And I'll post links to those in the chat window in just a moment. Next question, many studies aren't deserving of In principle acceptance, we think, because of the results would not be informative. If they are null for example asking to redo or replicate an experiment or account for likely confounding variable. A null result would be uninteresting. So I guess my question to you, Chris, why do you believe that such nulls would be meaningful or relevant?
I guess you can tackle this question in a number of ways. I think that there's an underlying premise here, that replicating an experiment in order to account for a likely confounding variable is not a useful endeavor. Because it could produce an uninteresting null result. And I'm not sure that I agree with that, that premise. Therefore, I don't necessarily agree that such nulls would be uninteresting and lack meaning in the first place.

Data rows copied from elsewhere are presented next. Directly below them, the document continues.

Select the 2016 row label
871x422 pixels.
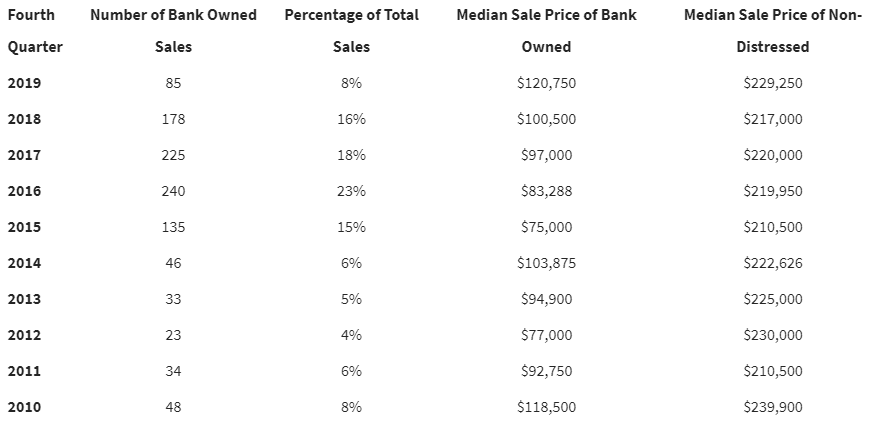coord(24,191)
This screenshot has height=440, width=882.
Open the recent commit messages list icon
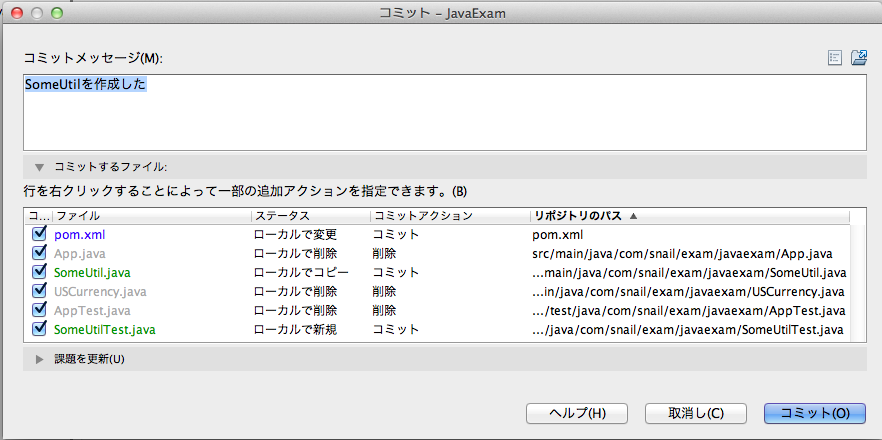(835, 58)
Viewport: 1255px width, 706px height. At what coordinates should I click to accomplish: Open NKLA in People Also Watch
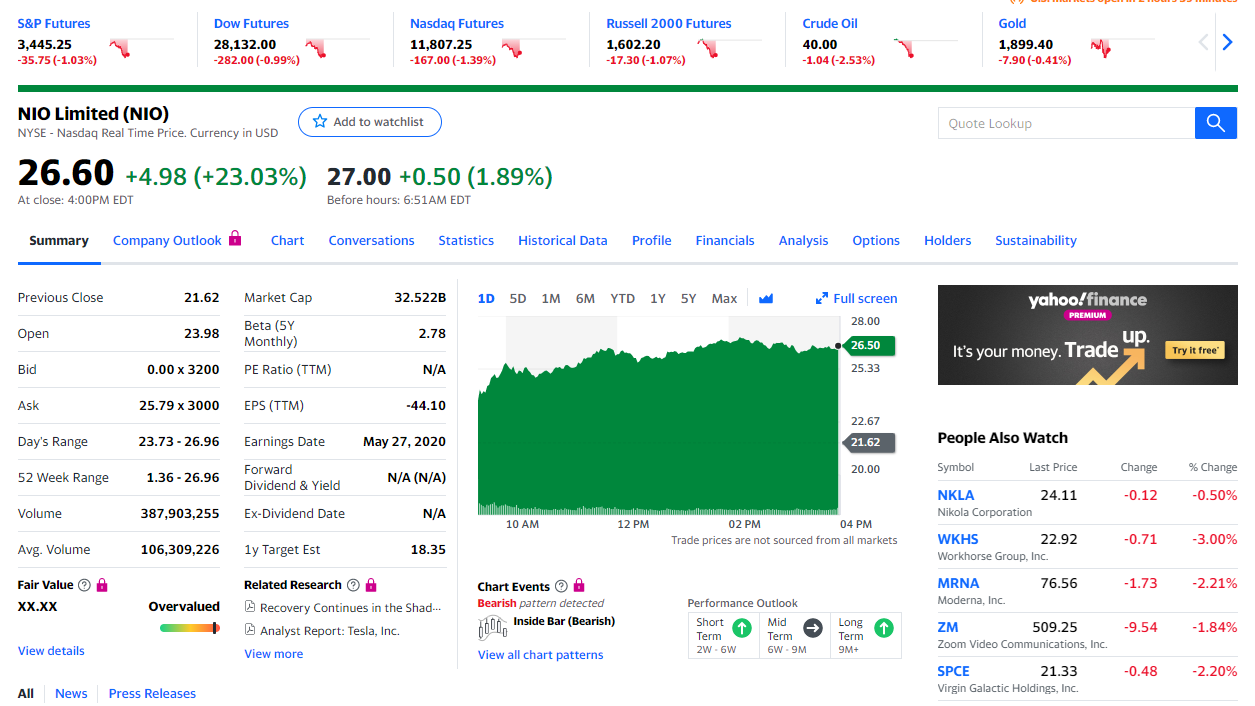coord(955,495)
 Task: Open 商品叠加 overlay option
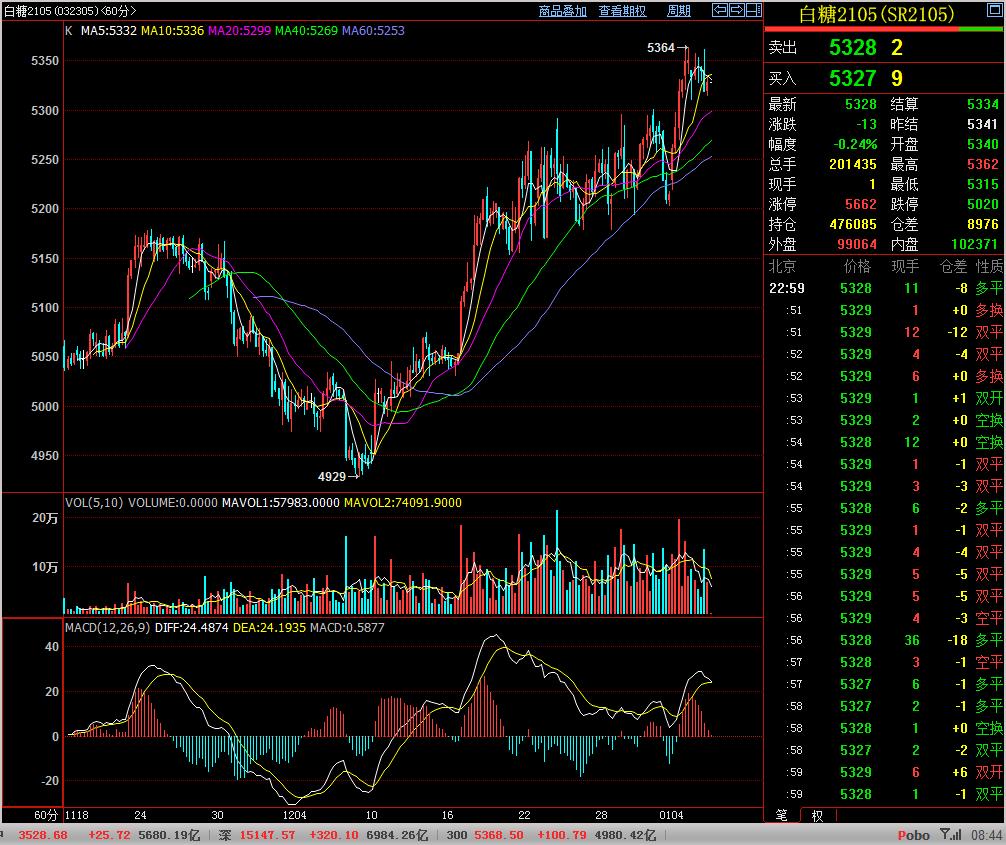pyautogui.click(x=562, y=11)
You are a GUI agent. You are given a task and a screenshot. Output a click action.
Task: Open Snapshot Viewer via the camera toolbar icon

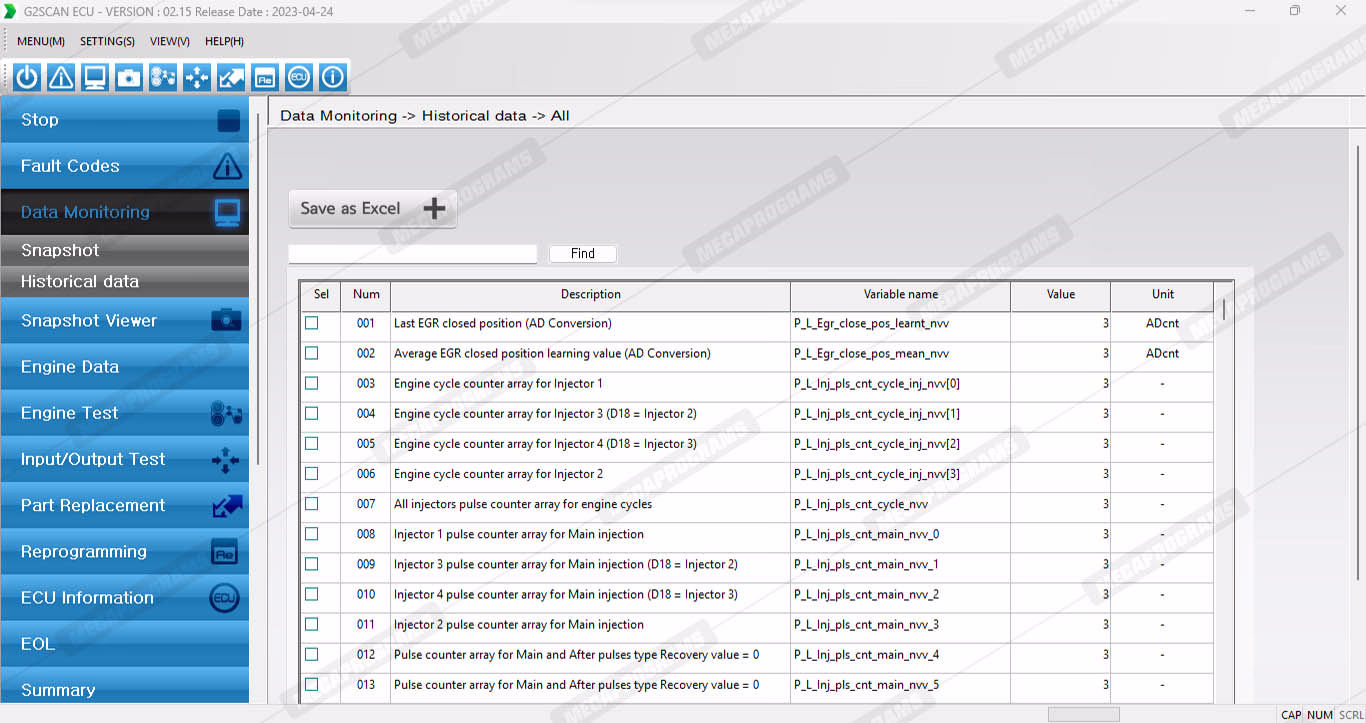(129, 77)
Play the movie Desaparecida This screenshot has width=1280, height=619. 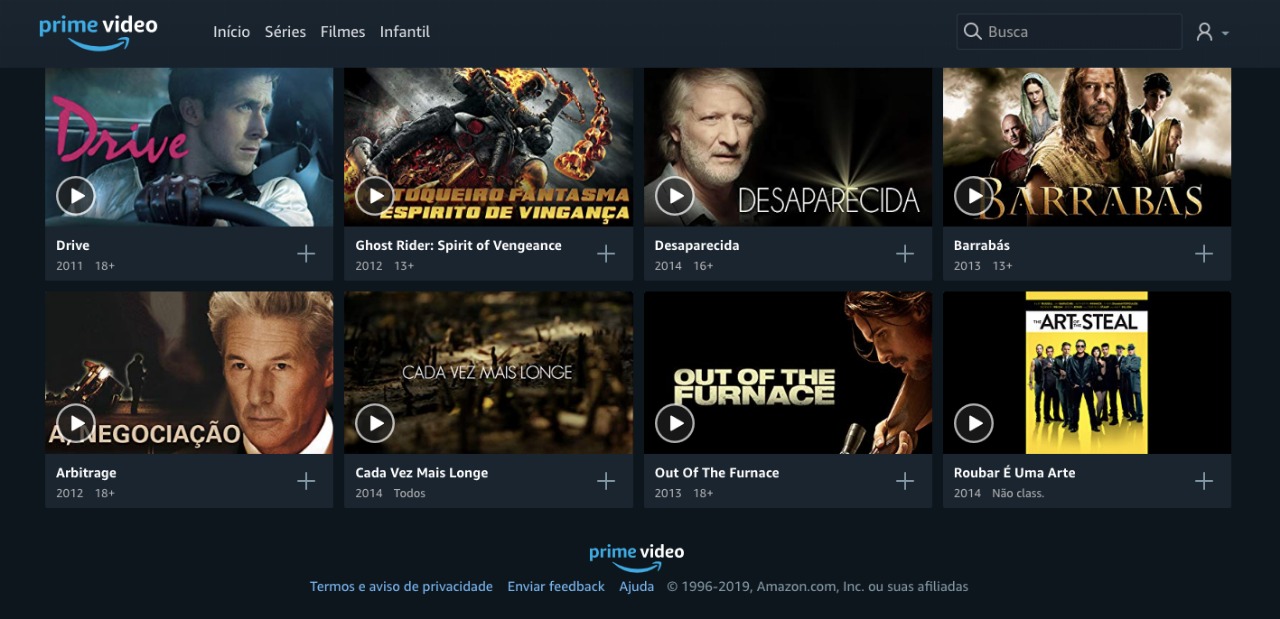tap(675, 195)
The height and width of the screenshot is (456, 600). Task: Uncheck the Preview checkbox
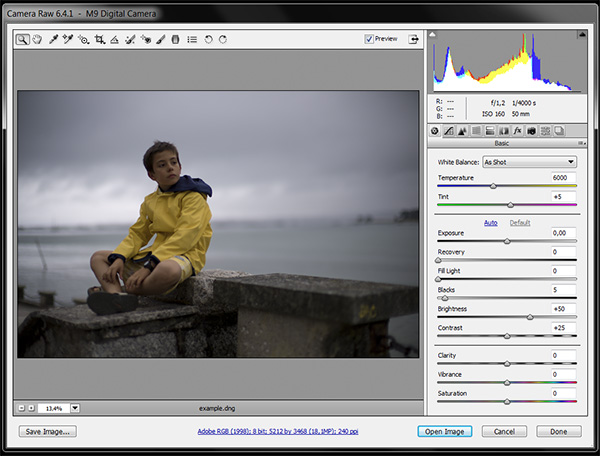pos(369,39)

I mean, I can imagine a situation where it's very important to replicate a previous study maybe which showed a positive results deal with a confounding variable and if in that case, and null result was obtained, and that null result was different from the original study, that might suggest that the original finding is not particularly reproducible or that there is some impact of that variable. If you get the same result, then you've you've controlled for something that is potentially important. You've got to see the stage one process as the screen for the kinds of questions and methods that are important and interesting and useful. I've not really come across many cases as editor where authors have gone to the trouble of designing and writing down a detailed stage one protocol only for the reviewers to come back and say, "This is pointless because of null result will be an interesting." Usually, I suppose those designs that may fall prey to very asymmetrical value, you know, it's only useful if you get this result. It's not so useful if we get that result. I suspect those kinds of designs are probably self-filtered out by researchers when they're thinking, "do we really want to go to the effort of putting this in as a registered report, when only one outcome would tell us anything at all?" You know, the best kind of registered report is one where all outcomes are informative in some way because of the virtues of the design, well-controlled design, statistical power and, you know, rigor. So, I guess in summary, in that respect, I'd say, you need to think carefully about the underlying assumption that a null result is uninteresting in any context. It really depends entirely on the experimental design. David has just posted the link. Yes, of course, Kiyonaga and Scimeca. So this is a really good, really good primer for authors, whether their supervisors or for ECRs, it's posted in the chat there. So you can read that.
And all those links are available on the registered report website cos.io/rr, and I'll put a link to that also. And there's also a link to the webinar that they both participated in about two months ago. So take a look at that if you're interested.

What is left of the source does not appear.